Tra Grande Croazia e Grande Serbia
Il nuovo stato croato ha con l’Italia contenziosi territoriali e, per prassi politica, preferisce il modello nazista: si distingue per la sequenza di orrori
compiuti verso le popolazioni serbe (500mila morti in quattro anni di
regime) e le minoranze rom (20mila morti) ed ebrea (25mila). Un massacro
che scuote gli italiani che si troveranno a proteggere serbi ed ebrei
in fuga. Le prime rivolte serbe nella regione di Knin sono una semplice
reazione di sopravvivenza ma presto i serbi si sollevano anche nel resto
del paese: i cetnici di Draza Mihailovic,
nazionalisti formalmente fedeli al governo in esilio a Londra, si
ribellano all’occupante tedesco. Il loro disegno, quello di una Grande
Serbia, è concorrente rispetto a quello dei partigiani comunisti guidati da Tito i quali, internazionalisti e rivoluzionari, combattono per una Jugoslavia socialista che vada oltre le divisioni etniche. Gli italiani, che non si distinguono per astuzia militare, non trovano di meglio che armare i cetnici contro i comunisti.
Alleati del nemico
In sostanza l’Italia sceglie un’alleanza (informale ma concreta) con i suoi nemici,
i cetnici, sostenuti da Londra ma armati da Roma per combattere nazisti
e comunisti, oltre che gli ustascia croati alleati italiani. I cetnici,
che speravano in una vittoria alleata, non avrebbero esistato a usare
le armi italiane contro gli italiani stessi se fosse mai avvenuto
l’atteso sbarco alleato nei Balcani. Le bande cetniche si comportano
come milizie paramilitari agli ordini italiani, pur
mantenendo ampia autonomia, e non sono da meno degli ustascia nel
compiere pulizie etniche. I comandi italiani, che con un certo razzismo lasciano “che si ammazzino tra loro“, tollera i crimini serbi in nome di una vendetta ritenuta legittima verso i croati.
La vittoria dei partigiani
Da questa matassa usciranno vincitori i comunisti di Tito che, nel corso della guerra civile, riescono a sbaragliare cetnici e ustascia diventando l’interlocutore privilegiato della Gran Bretagna. Vincono, come spiega Gobetti, perché hanno un motivo per combattere: l’ideologia, l’avvenire, la patria. Già, perché quella dei partigiani è una guerra “patriottica”
che raccoglie le simpatie della popolazione locale.
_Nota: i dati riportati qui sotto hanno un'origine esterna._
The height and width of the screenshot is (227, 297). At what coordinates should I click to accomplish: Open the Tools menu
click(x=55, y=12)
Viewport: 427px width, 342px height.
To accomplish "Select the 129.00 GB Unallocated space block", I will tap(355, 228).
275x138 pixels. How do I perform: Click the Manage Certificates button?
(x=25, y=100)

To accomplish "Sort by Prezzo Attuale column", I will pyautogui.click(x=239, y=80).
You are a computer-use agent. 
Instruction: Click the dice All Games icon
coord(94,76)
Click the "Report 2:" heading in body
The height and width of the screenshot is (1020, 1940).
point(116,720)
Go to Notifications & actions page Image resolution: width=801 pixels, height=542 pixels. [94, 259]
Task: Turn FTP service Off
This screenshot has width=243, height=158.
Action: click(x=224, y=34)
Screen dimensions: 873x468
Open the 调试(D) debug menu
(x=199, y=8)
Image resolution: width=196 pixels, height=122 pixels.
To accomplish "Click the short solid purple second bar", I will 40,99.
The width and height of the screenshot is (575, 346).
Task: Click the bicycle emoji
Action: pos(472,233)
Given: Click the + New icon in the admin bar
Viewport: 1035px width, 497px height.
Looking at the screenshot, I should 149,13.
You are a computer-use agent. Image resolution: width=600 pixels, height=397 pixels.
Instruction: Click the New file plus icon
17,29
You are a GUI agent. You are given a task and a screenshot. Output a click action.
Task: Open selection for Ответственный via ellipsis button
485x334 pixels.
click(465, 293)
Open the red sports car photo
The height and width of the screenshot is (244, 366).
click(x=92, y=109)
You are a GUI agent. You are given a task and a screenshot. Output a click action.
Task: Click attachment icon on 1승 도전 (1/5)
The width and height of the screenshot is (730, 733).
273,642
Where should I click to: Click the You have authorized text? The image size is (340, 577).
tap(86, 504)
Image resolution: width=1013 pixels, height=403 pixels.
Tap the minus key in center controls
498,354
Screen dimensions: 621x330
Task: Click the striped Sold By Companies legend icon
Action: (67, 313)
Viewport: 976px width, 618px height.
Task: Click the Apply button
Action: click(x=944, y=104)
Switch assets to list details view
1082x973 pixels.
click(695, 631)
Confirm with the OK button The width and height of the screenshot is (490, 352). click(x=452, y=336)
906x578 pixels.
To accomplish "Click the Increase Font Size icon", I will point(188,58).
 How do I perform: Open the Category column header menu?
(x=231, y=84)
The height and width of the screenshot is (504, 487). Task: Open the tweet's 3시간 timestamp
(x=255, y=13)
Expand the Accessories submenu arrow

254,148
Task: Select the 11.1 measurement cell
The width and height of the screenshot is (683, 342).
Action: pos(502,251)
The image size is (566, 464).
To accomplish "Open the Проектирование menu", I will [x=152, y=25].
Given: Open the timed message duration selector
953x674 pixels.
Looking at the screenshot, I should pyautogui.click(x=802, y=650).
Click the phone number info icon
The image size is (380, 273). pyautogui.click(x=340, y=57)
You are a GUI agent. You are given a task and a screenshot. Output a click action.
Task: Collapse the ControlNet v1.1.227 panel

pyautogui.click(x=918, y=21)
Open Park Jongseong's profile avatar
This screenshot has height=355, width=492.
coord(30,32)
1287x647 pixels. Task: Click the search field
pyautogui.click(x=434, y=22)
Rivoluzione
sociale, jugoslavismo, resistanza all’invasore, motivano i partigiani
che sono in buona misura giovani, anzi giovanissimi: il 75% ha dai 19 ai
21 anni, e ci sono molte donne. E’ per una nuova Jugoslavia che
combattono, non per un passato medievale come invece i cetnici con la loro Grande Serbia.
La pochezza italiana
In tutto questo gli italiani fanno una pessima figura. Conquistatori claudicanti, occupanti da operetta, si fanno feroci quando scoppia la rivolta: razzie, villaggi incendiati, fucilazioni, torture, deportazioni, campi di concentramento. Una barbarie da guerra coloniale
che in nulla si attaglia all’immagine della “brava gente” propagandata
dalla successiva memorialistica. I soldati, come sempre male
equipaggiati, non sono motivati a combattere anzi ammirano la fierezza e la tenacia dei nemici serbi
sviluppando un senso di inferiorità che spesso si traduce in sconfitte o
fughe davanti al nemico. Il fascino del ribelle, la noia, la paura, le
pessime condizioni in cui si trovano a combattere, portano gli italiani a
una resa interiore in cui si condensa tutta la pochezza dell’imperialismo mussoliniano. Il fascismo, che doveva creare l’uomo nuovo, muore in Jugoslavia.
L’alpino valdostano Willen annota sul
suo diario: “La pagheremo sicuramente per quello che stiamo facendo. Non
possiamo rimanere impuniti”. Sbagliava. I crimini di guerra italiani non verranno perseguiti, e senza una “Norimberga italiana” è mancata una vera comprensione dell’occupazione italiana nei Balcani.